INPUT MATERIAL.

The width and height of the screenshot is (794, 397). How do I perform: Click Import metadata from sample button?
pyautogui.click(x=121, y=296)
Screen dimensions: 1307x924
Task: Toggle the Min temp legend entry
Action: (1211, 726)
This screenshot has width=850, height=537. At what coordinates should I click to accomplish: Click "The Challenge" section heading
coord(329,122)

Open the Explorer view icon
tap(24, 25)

--

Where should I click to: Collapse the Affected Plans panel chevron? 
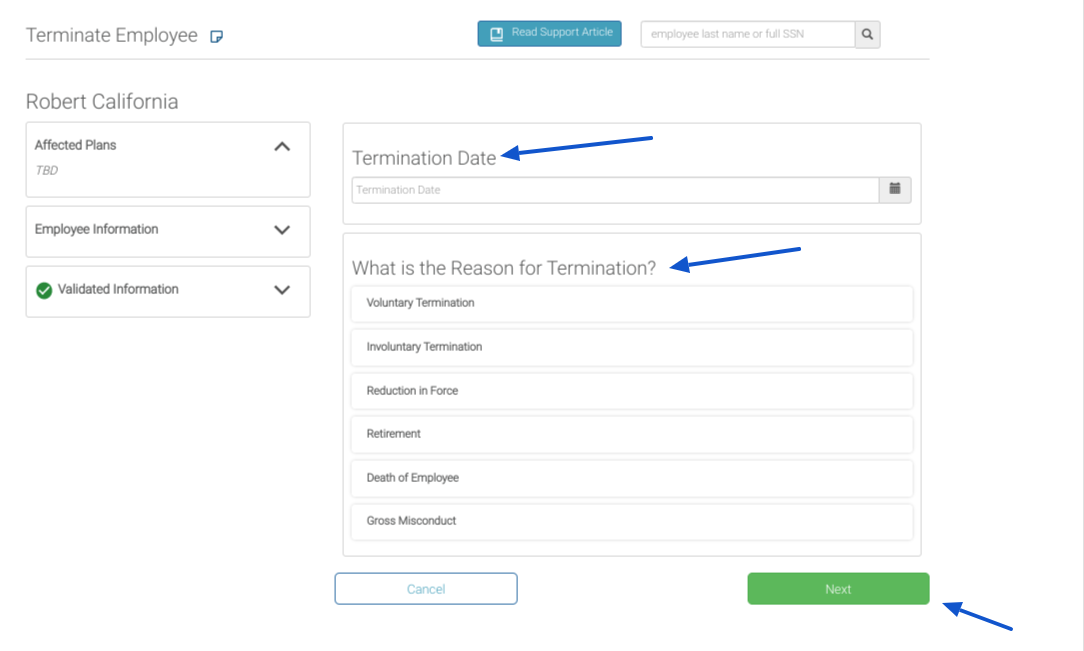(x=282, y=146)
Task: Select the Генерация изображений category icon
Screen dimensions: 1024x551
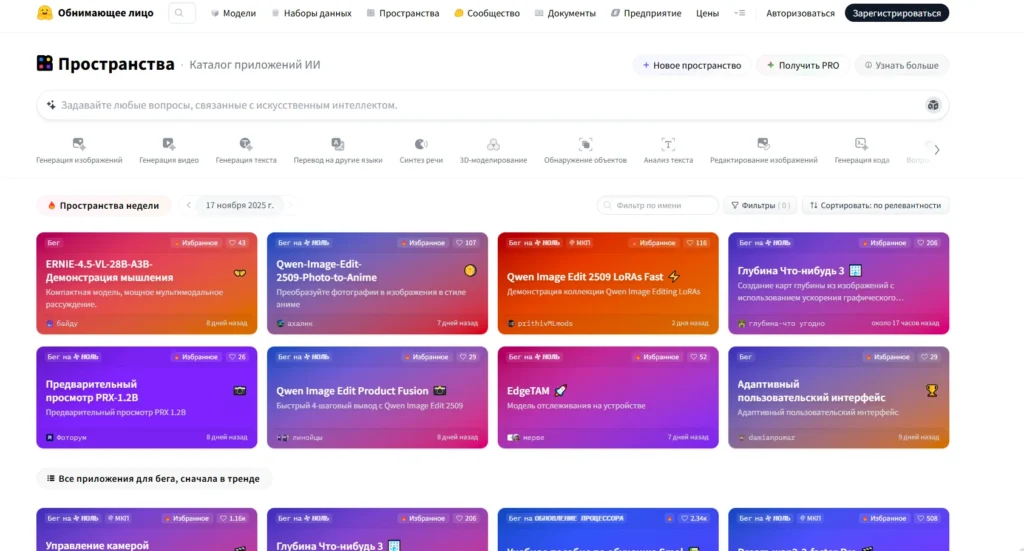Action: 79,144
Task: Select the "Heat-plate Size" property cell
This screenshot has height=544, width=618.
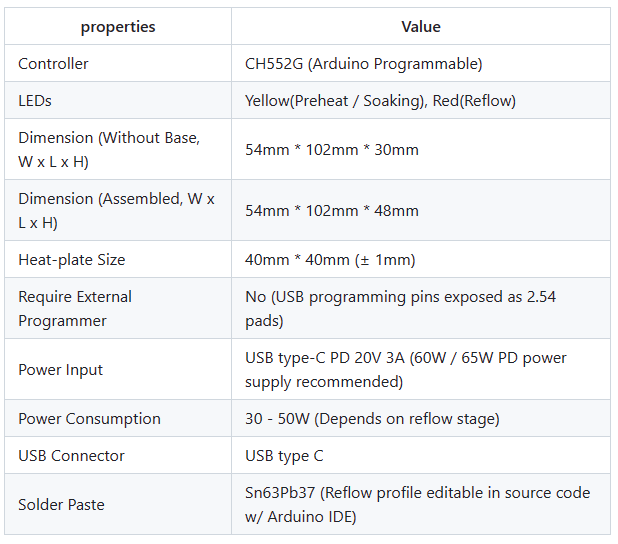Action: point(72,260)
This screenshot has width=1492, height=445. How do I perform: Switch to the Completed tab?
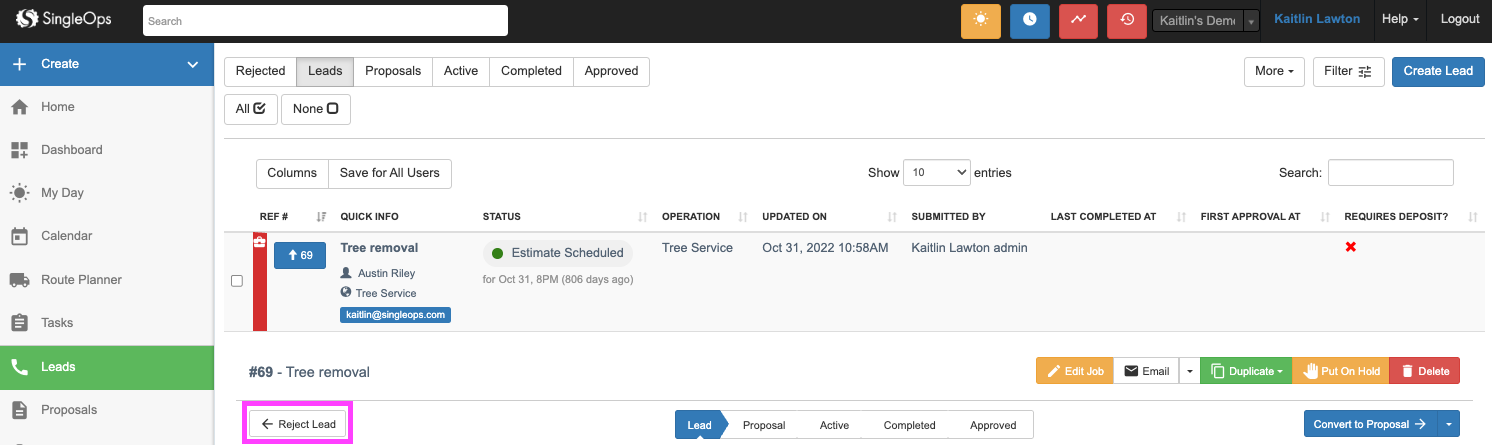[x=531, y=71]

* * *

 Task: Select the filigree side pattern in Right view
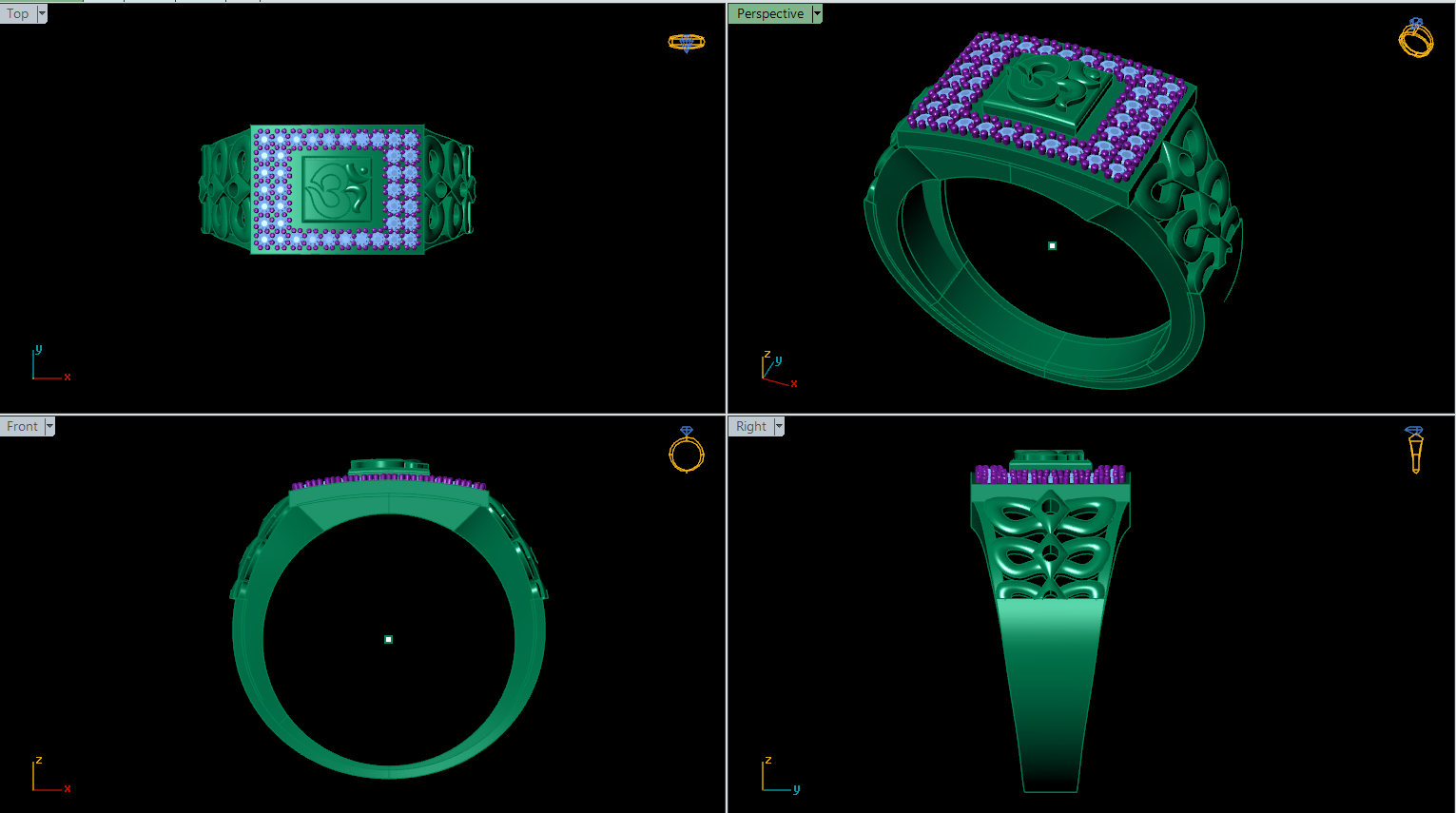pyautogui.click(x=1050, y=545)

SET PROBLEM.
Format the lines of the records from the line with "This screenshot has width=850, height=537." to the line with "tap(24, 25)", both included, as a JSON list of strings with one string per line and blank lines omitted.

WRITTEN REPLY.
[
  "This screenshot has width=850, height=537. At what coordinates should I click to accomplish: Click \"The Challenge\" section heading",
  "coord(329,122)",
  "Open the Explorer view icon",
  "tap(24, 25)"
]